* **Records for processing**:

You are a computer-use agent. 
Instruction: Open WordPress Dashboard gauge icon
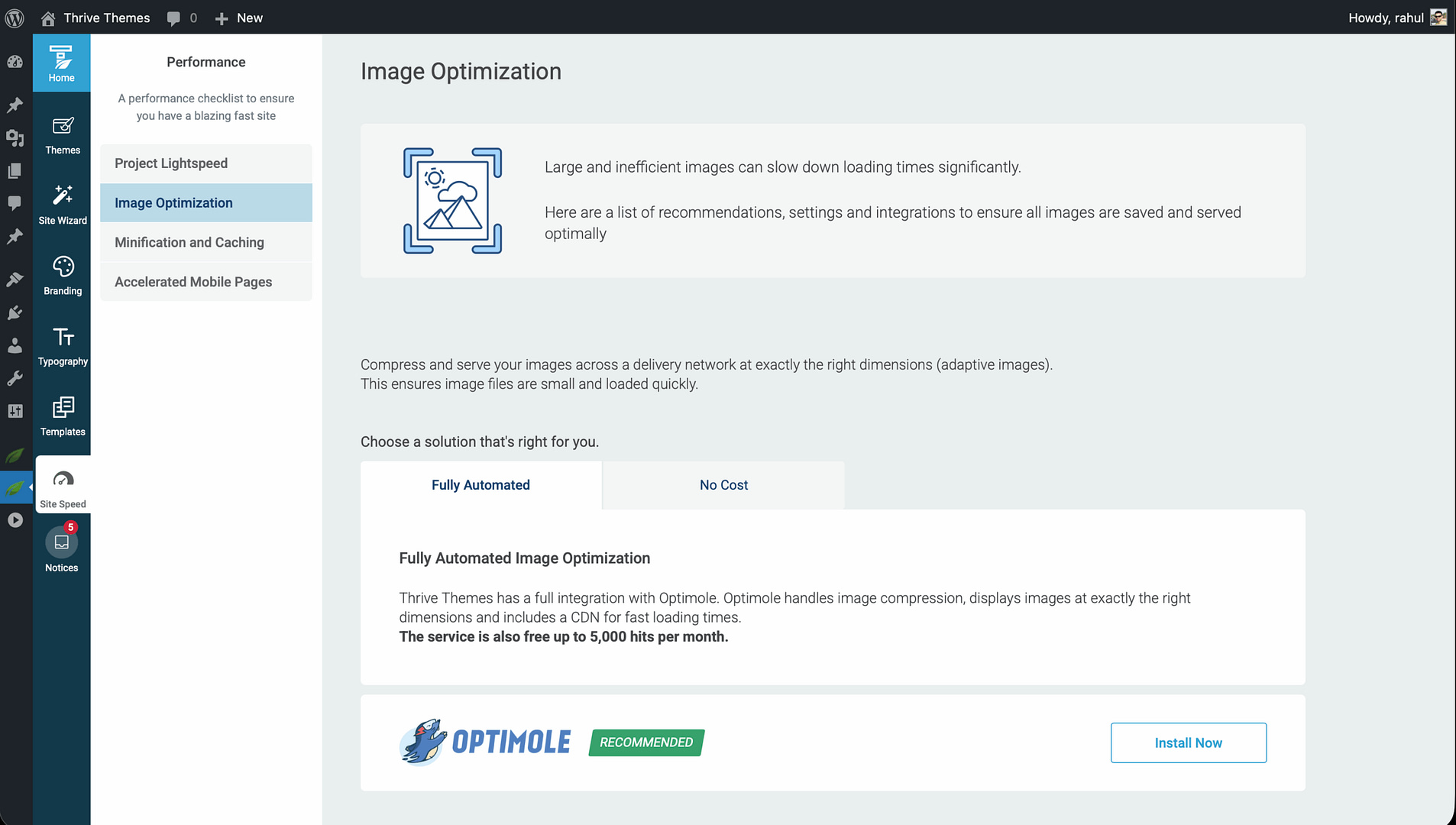click(x=15, y=62)
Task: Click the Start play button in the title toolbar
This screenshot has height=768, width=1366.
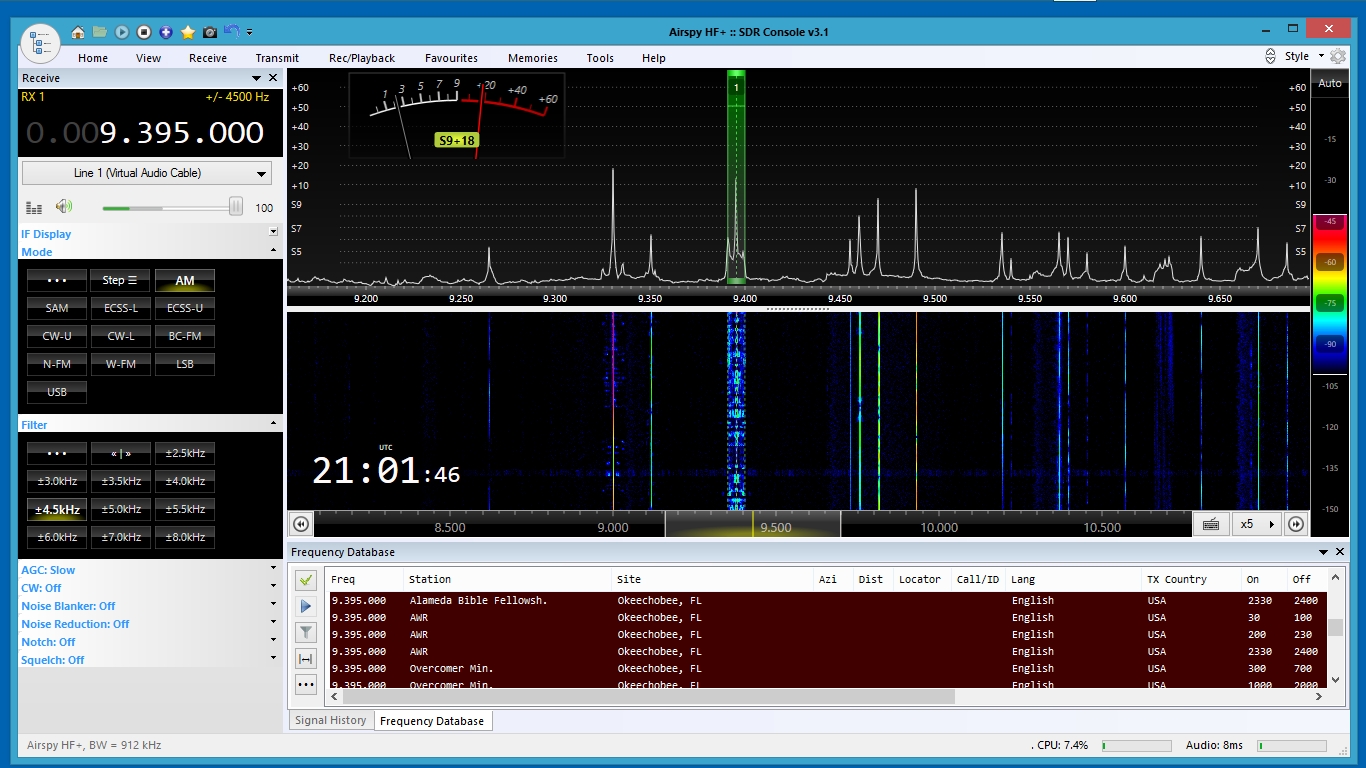Action: pyautogui.click(x=122, y=32)

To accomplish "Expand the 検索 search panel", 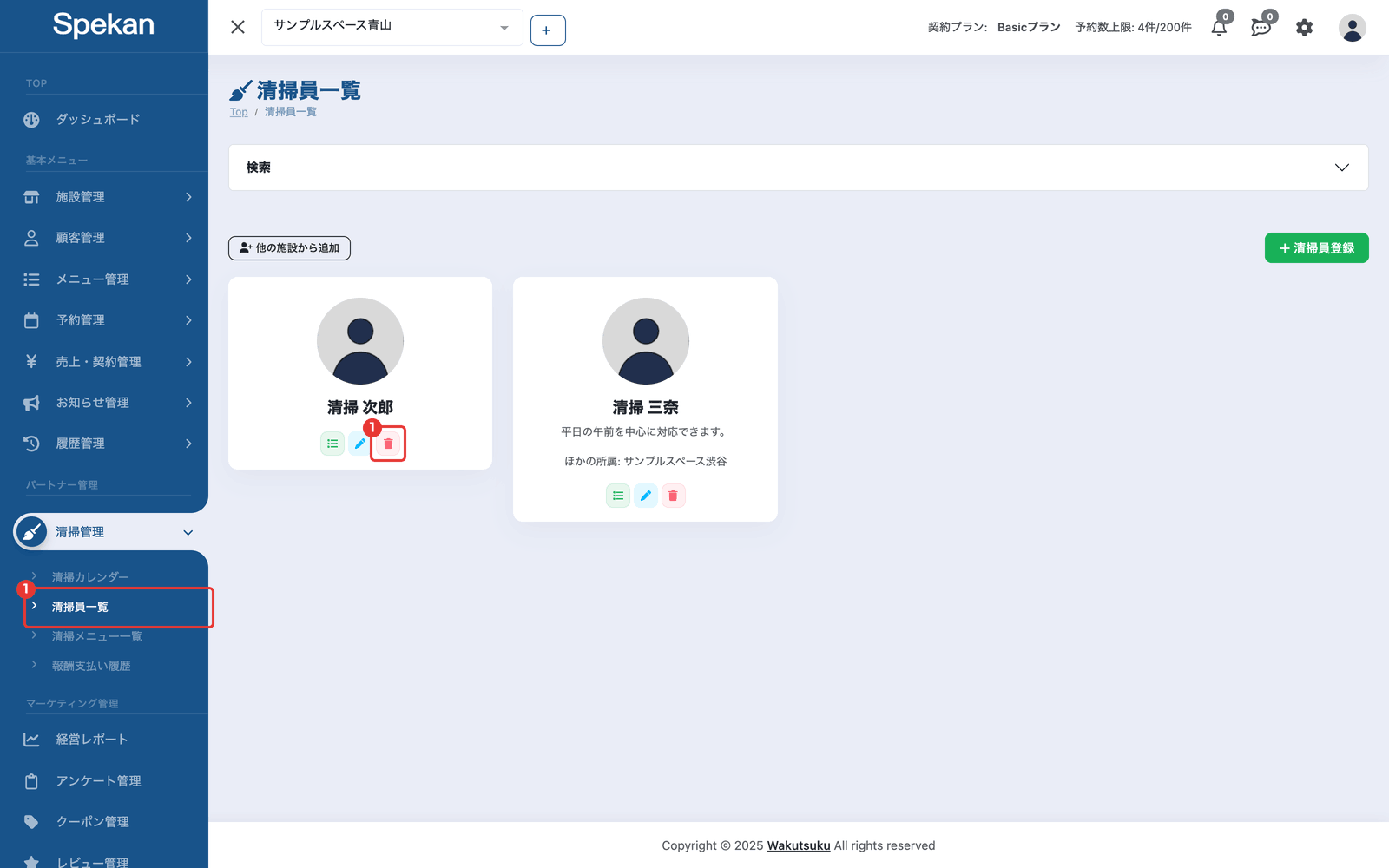I will 799,168.
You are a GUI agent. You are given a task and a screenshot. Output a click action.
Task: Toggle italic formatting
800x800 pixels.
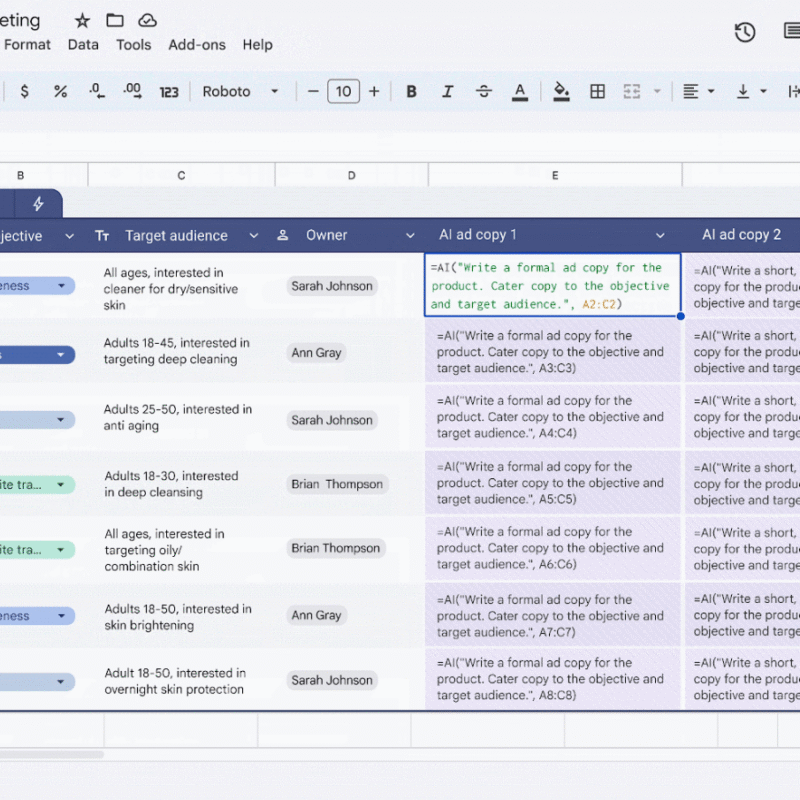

* **What the task requires**: Copy the records word for word, starting at the line that contains "You are a GUI" and running through the end of the records. Leave the pictures out.

* **Result of this task**:
You are a GUI agent. You are given a task and a screenshot. Output a click action.
Task: Toggle italic formatting
800x800 pixels.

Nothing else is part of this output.